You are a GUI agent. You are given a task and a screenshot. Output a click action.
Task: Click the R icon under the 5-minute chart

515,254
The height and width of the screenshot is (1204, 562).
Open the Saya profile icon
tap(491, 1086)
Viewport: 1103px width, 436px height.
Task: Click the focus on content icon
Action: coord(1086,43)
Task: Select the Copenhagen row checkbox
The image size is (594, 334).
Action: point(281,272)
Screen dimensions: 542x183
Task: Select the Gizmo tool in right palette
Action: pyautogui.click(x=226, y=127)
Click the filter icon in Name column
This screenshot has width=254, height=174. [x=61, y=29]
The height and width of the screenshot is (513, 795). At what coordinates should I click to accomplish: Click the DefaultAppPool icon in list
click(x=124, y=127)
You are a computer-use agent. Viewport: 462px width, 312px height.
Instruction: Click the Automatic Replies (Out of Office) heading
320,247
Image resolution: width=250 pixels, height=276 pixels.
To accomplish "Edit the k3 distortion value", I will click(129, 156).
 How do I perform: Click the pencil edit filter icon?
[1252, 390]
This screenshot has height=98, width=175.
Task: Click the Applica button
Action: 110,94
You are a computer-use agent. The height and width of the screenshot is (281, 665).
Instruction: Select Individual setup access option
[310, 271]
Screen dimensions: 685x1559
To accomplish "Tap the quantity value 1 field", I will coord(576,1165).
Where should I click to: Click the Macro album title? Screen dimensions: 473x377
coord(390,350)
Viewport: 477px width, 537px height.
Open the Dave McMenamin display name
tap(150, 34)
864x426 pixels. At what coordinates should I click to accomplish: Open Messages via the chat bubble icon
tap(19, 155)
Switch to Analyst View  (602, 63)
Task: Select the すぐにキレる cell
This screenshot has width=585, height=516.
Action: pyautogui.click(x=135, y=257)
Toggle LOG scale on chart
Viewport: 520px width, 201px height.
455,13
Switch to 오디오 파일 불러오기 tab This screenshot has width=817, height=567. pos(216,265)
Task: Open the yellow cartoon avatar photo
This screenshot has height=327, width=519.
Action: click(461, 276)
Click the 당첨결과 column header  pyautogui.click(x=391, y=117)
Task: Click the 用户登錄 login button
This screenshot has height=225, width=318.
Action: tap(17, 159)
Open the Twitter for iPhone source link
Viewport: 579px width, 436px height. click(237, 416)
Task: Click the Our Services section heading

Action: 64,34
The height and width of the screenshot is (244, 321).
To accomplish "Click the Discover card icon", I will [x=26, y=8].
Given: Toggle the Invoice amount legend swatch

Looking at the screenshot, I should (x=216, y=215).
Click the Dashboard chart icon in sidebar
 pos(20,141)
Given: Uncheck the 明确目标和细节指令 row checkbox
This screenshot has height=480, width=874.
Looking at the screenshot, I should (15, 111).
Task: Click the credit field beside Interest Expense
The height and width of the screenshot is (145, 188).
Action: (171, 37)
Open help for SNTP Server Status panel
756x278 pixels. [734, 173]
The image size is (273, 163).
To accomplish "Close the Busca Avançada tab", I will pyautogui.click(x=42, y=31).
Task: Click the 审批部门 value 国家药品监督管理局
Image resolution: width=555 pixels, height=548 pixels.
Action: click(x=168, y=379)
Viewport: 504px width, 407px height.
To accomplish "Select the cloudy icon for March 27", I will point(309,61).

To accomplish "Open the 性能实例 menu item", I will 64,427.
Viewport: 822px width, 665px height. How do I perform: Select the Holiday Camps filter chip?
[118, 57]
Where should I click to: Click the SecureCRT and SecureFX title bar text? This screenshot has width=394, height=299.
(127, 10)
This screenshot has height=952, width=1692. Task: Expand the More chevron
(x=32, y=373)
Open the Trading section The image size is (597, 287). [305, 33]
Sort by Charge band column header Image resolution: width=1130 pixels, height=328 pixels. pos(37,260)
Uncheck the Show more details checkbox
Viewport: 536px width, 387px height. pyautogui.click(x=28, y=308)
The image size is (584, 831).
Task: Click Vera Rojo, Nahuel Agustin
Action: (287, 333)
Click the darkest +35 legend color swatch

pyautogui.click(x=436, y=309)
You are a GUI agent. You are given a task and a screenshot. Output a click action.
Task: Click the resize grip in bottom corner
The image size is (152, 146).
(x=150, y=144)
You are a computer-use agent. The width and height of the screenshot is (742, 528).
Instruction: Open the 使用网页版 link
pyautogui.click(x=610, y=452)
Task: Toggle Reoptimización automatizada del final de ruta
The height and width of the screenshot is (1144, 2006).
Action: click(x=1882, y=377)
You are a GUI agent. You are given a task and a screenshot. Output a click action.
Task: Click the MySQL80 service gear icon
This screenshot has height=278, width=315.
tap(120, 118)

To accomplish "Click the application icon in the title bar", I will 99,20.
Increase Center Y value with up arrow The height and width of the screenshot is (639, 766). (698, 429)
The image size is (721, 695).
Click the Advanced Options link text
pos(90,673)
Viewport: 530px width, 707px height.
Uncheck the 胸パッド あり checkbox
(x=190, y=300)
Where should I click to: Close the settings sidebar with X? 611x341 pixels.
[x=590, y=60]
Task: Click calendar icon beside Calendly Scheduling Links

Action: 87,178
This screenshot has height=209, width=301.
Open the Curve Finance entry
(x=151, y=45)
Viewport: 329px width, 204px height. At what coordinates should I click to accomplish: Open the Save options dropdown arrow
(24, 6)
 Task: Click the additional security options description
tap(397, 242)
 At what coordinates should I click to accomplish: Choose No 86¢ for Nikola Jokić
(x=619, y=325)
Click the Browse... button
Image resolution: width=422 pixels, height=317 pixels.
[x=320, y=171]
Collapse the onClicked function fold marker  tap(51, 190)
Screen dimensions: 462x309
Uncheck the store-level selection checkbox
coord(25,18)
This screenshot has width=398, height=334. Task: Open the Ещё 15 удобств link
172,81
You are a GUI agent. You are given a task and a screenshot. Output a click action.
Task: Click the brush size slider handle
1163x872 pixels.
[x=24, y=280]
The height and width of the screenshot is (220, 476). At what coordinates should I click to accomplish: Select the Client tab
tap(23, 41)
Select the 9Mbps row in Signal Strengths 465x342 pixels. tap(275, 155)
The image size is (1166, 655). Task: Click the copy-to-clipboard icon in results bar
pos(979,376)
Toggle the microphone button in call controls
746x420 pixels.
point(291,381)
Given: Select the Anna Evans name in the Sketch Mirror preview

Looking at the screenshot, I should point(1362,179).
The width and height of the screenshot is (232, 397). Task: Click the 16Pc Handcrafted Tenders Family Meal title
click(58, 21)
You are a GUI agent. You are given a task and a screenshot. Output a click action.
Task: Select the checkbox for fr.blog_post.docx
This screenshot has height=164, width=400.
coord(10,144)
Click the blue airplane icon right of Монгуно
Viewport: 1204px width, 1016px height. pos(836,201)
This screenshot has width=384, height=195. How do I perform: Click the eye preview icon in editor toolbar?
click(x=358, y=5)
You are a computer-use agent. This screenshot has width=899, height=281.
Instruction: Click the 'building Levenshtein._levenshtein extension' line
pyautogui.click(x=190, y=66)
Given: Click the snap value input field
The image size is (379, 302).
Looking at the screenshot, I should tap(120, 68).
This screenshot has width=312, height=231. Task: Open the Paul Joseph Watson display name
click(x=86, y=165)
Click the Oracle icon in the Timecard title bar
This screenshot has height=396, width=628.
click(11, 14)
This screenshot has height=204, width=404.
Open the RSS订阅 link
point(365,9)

• [What is required]: For the string "field", find every line of the material that contains it, and copy each one.

• [Answer]:
To accomplish "Tap the quantity value 1 field", I will coord(576,1165).
Task: Click the credit field beside Interest Expense
Given: Click the snap value input field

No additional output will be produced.